(Photo: Alan Sullivan)
On Sunday the Boston Bruins announced transactions concerning those at camp. Not very surprising, given their age and stage of development, Jakub Zboril (Saint John Sea Dog, QMJHL), Brandon Carlo (Tri-City Americans, WHL) and Jake DeBrusk (Swift Current Broncos, WHL) were all returned to their Junior teams. However, these players left impressions on head coach Claude Julien and it is clear he is looking forward to seeing more of them.
For those who were expecting Malcolm Subban to serve as the backup goaltender for Tuukka Rask, they will have to wait a little longer. Both Subban and Zane McIntyre were assigned to the Providence Bruins along with Noel Acciari, Chris Breen, Anthony Camara, Brandon DeFazio, Justin Hickman, and Ben Sexton. The final person cut in this round was Ben Youds who has been released to join the Providence Bruins Training Camp.
In the goalie department that brings the backup netminder competition to Jeremy Smith and Jonas Gustavsson. Gustavsson was away from camp for a few days, and had been expected to play in Thursday’s game against the Rangers. However, his wife was just about to give birth to a daughter. The little girl made her appearance in Detroit on Friday afternoon, arriving before the Bruins did for their preseason game. Gustavsson is set to be backup Monday night as Rask is given the start and expected to play the entire home game against the Red Wings.
During practice Monday morning, it was clear that the remaining group of players—which still includes some youngsters—will see a couple of them get another chance in evening’s game. Austin Czarnik will center a line with Matt Beleskey and David Pastrnak. While not an 18-year-old, Czarnik finished college this past spring and as such is entering into his first full season of professional hockey.
“Honestly? Just that. Communication,” Beleskey said after practice. “You know we talked about some tendencies [Czarnik] likes to do and just be simple, play your game. I’ll let him do his thing and I’ll do mine.”
However, the younger players are often a little intimidated when it comes to vocalizing on ice to a veteran player.
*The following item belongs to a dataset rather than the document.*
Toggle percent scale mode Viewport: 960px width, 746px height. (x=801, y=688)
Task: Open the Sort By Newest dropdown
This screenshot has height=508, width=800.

“Yeah, I think it’s make them feel comfortable and make them realize that we’re all part of it,” Patrice Bergeron said this weekend. “Their input is as important as ours and that’s’ the only way you can succeed is by everyone feeling comfortable and everyone, you know, uh, giving their thoughts also their ideas about how they think a shift should be going.”
Some of the younger players have been watching these veterans and idolizing them, so it is understandable how such vocalization to someone they see as a superior can be difficult. The Bruins organization though strives to ensure that all of its prospects understand that they are important and that they are there to be evaluated as professionals.
While practice cannot fully simulate a game experience, what it can help with is this communication. Knowing that the guy to your right or left is the guy on your line for that evening’s game and discussing how each handles certain situations is paramount to seeing a productive team in general. And if the youngsters get used to doing this early on, by the time they do make the team, they will already be comfortable with such associations.
What is clear, watching the rushes, the drills and the games as they have progressed is that the team is coming together. There is more communication. There is a confidence that is building among those who continue to be on the roster with this most recent of cuts.
After Monday’s game against the Red Wings, the team will play two additional preseason games, both on the road. The first will take place on Wednesday, September 30 against the New York Rangers. The second will be on Friday, October 2, when they meet the Washington Capitals.